02/10/2018 Par Marielle Ammouche
Allergologie

Faussement étiquetées allergies à l’iode, les réactions d’hypersensibilité immédiates aux produits de contraste iodés (pour les scanners) et gadolinés (pour les IRM) peuvent être de type urticaire, angioedème, bronchospasme, hypotension ou choc anaphylactique. Et il existe des réactions sévères, rares, qui surviennent quelques minutes après l’injection.

Pour en savoir plus sur ces réactions et en particulier évaluer la part des véritables réactions allergiques, une équipe de chercheurs français (Paris et Caen), a étudié de manière prospective les réactions d’hypersensibilité immédiate aux produits iodés et gadolinés chez 245 patients (provenant de 31 centres) ayant présenté une réaction immédiate. Les participants ont eu un prélèvement sanguin dans la première heure suivant la réaction afin de mesurer les taux d’histamine et de tryptase sanguins. Puis ils ont bénéficié d’un rendez-vous chez l’allergologue afin de tester tous les produits de contraste existants (10 iodés ou 5 gadolinés). Selon les résultats aux tests cutanés les patients étaient classés en : allergiques (si test positif au produit de contraste dilué); potentiellement allergiques (si test positif uniquement au produit pur) et non allergiques. Les auteurs ont ainsi identifié 41 patients allergiques aux produits iodés et 10 patients allergiques aux produits gadolinés, soit 21% du total.

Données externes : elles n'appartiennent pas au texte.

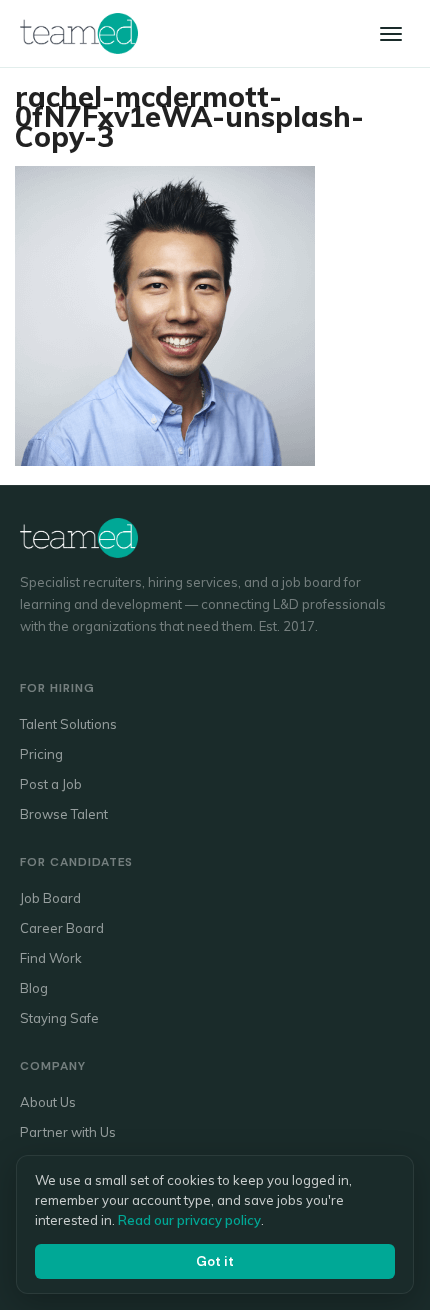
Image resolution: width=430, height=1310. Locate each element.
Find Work (51, 958)
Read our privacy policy (189, 1220)
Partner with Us (68, 1132)
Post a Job (51, 784)
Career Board (62, 928)
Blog (34, 988)
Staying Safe (59, 1018)
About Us (48, 1102)
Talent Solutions (68, 724)
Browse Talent (64, 814)
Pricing (41, 754)
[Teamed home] (79, 33)
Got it (215, 1261)
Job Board (50, 898)
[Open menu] (391, 34)
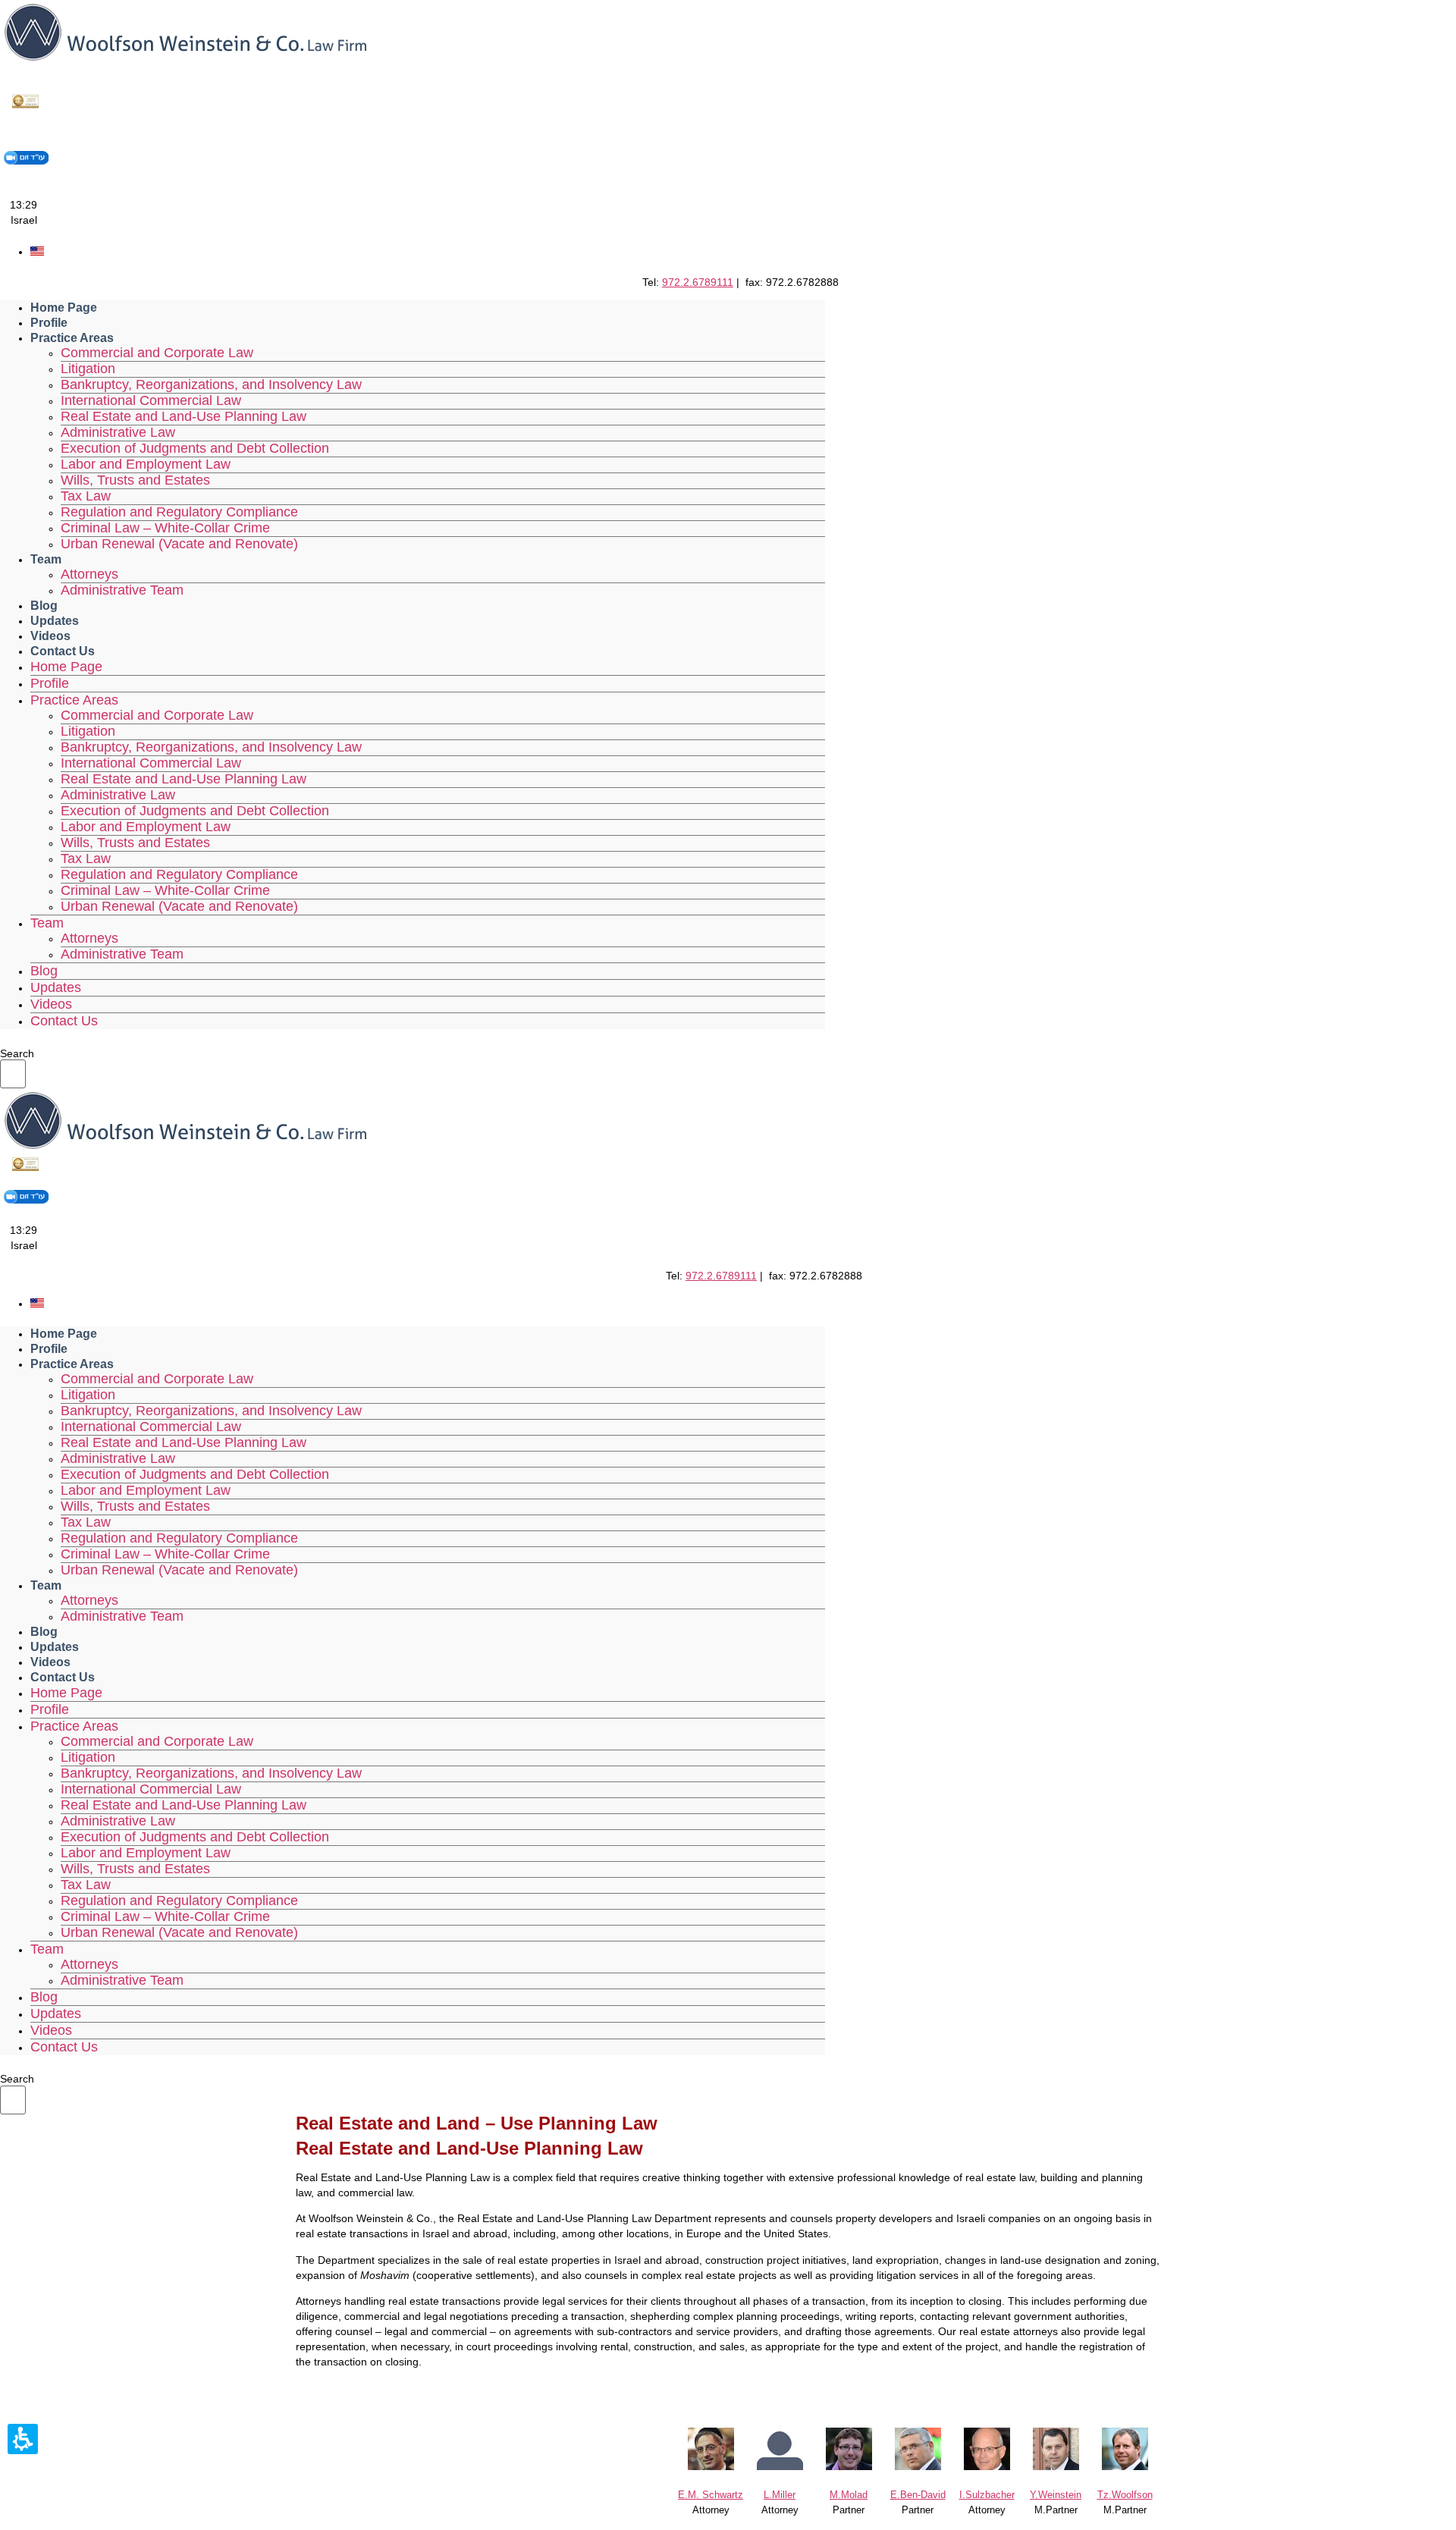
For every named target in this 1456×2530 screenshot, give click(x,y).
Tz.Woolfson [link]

Plus la réaction était sévère, plus le mécanisme allergique était fréquent : 9,5% dans les réactions cutanées ; 22,9% dans les réactions modérées ; 52,9% dans les réactions mettant en jeu le pronostic vital et 100% quand il y avait arrêt cardiaque. "Le groupe de patients potentiellement allergiques présentait des symptômes cliniques et des dosages d’histamine et de tryptase intermédiaires entre le groupe des patients allergiques et ceux non allergiques. Ce qui suggère qu’une partie d’entre eux sont véritablement allergiques au produit de contraste" complète le communiqué de l’AP-HP. En outre, 62,7% des patients allergiques présentaient une réaction croisée à un ou plusieurs autres produits de contraste. Les auteurs appellent donc à la vigilance concernant ces réactions aux produits de contraste, car "les patients allergiques présentent un grand risque de récidive si on leur réinjecte un produit de contraste donnant un test cutané positif" précise l’AP-HP. Ils recommandent aussi que les patients ayant manifesté des symptômes sévères bénéficient d’un dosage d’histamine et de tryptase au décours de la réanimation et de tests allergologiques dans les six mois qui suivent, afin de déterminer l’origine allergique ou non de leur réaction, et surtout de savoir quels produits seront contre indiqués ou autorisés pour les injections futures.